Batemans Bay couple James and Sarah Thomas started the business in 2020 to revitalise traditional knowledge to make modern products from seaweed.
Mr Thomas said he was surprised and excited to win the award.
"It shows that we are doing the right thing, heading in the right direction and showing young Indigenous businesses how to do it and come up through the ranks," he said.
The couple care deeply about sustainability and educating people about First Nations aquaculture practices and living by the sea.
Mr Thomas has been surprised at the range of people drawn to the cultural eco tours they run.
"A lot of people are interested in getting into foraging native plants and foods."
Another key customer segment is companies from Sydney that are trying to incorporate Indigenous culture into their business.
"They do it by sending people on the tour, interacting with us and going back to spread the word."
On occasions they have offered free tours which were well attended by families with young children.

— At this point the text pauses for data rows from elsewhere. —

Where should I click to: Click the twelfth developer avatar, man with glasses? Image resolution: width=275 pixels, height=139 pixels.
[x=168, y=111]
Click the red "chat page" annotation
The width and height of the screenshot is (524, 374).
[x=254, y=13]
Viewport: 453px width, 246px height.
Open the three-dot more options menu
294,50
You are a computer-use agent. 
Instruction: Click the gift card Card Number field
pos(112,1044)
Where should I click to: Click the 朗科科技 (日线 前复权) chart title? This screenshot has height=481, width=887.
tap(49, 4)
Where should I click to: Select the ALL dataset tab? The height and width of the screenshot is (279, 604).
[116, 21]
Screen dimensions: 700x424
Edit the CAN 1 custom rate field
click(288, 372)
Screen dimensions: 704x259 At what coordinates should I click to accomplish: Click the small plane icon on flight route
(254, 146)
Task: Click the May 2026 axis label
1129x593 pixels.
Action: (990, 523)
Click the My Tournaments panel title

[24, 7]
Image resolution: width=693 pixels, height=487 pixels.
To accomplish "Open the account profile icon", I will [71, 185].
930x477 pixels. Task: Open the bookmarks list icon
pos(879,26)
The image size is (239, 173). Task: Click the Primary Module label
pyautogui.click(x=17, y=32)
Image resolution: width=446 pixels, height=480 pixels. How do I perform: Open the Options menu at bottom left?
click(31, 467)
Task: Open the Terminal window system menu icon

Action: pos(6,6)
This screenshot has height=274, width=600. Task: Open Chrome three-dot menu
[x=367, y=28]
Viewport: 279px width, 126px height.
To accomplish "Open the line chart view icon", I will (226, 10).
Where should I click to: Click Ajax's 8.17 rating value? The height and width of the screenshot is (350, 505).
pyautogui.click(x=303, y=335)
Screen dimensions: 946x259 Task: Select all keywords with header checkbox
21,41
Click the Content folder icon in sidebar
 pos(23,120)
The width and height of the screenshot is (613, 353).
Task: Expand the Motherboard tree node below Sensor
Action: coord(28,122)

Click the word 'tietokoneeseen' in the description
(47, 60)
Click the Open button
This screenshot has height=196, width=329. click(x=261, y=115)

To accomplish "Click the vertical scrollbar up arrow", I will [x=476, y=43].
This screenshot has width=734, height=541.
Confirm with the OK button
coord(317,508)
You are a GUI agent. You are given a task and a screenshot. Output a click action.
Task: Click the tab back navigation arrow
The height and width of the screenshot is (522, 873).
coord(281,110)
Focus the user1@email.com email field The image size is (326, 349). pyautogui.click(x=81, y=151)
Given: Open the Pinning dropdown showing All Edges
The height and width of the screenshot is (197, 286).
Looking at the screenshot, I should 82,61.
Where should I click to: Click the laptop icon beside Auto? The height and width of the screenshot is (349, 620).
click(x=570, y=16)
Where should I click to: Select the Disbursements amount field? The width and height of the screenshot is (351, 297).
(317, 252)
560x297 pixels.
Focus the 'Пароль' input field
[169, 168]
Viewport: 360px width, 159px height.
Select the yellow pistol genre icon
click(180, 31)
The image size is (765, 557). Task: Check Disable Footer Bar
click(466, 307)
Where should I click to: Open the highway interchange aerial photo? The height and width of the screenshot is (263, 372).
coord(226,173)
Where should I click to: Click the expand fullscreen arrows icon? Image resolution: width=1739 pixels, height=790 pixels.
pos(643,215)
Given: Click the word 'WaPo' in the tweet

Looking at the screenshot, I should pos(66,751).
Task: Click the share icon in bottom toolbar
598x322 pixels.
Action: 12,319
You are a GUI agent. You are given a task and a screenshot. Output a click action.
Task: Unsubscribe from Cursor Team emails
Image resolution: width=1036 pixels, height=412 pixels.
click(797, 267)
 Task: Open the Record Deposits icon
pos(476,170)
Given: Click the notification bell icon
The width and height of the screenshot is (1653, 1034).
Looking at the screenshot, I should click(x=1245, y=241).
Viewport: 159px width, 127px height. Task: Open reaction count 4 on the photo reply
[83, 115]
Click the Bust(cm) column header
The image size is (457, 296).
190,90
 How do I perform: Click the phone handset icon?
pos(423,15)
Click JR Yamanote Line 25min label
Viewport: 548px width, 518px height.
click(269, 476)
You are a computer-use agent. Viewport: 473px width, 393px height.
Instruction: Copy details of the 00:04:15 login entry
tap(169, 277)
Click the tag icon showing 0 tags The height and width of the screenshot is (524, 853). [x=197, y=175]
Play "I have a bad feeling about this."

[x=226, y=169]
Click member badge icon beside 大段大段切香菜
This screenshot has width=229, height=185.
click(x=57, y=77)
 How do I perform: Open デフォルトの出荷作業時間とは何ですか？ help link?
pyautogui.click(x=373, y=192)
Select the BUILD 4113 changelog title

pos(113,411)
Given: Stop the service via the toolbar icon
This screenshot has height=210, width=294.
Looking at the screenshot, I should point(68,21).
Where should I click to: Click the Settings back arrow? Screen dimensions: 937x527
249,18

"The kids were talking about it for weeks afterwards so we hope to run a few more free ones to get them more interested in what we are trying to do," Mr Thomas said.
The couple are involved in a long-term research project with Macquarie University to document First Nations use of seaweed.
Because the university works closely with schools, the couple travel considerably to help run the school programs and teach.
The other side of their business is harvesting, drying, processing and packaging seaweed products which they predominantly sell online, at local markets and to restaurants and fish and chip shops.
"We are trying to promote seaweed as a side dish and serving seaweed sauces with fish and chips," Mr Thomas said.
Being so passionate about sustainability and taking care of sea country he has noticed subtle changes which he has discussed with his mentors.
"Seaweed that used to be there won't come back so there are certain little things that show it isn't looking too good."